Exercise data START
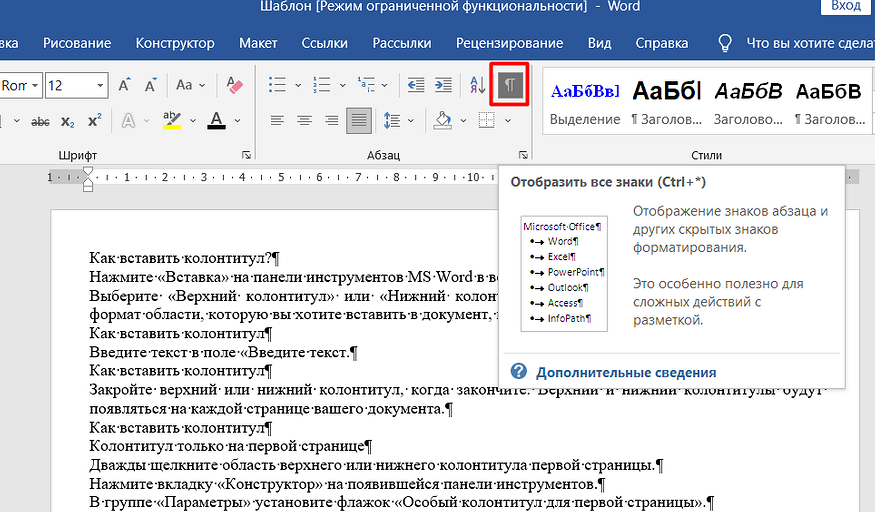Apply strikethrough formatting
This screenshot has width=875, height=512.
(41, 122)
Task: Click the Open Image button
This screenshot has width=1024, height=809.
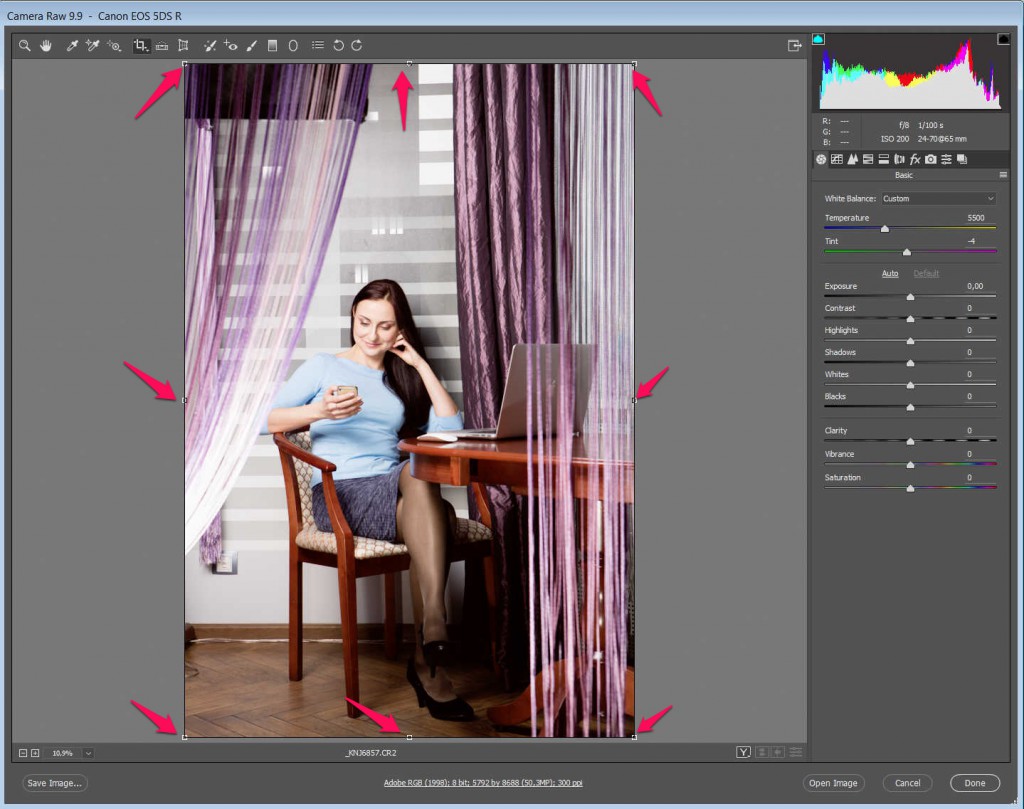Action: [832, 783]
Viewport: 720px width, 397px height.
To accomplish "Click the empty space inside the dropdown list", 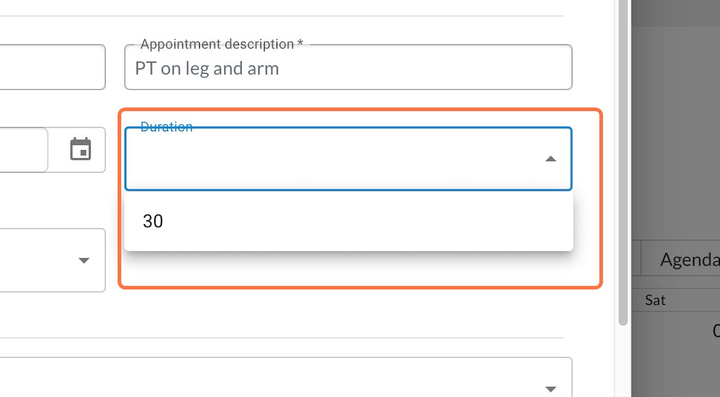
Exercise data END
§ **Requirement**: After locating the line that contains "Viewport: 720px width, 397px height.", output it and all later lines through the end of the material exactly, leaving out pictures.

§ **Finished exercise**:
Viewport: 720px width, 397px height.
To accomplish "Click the empty space inside the dropdown list", 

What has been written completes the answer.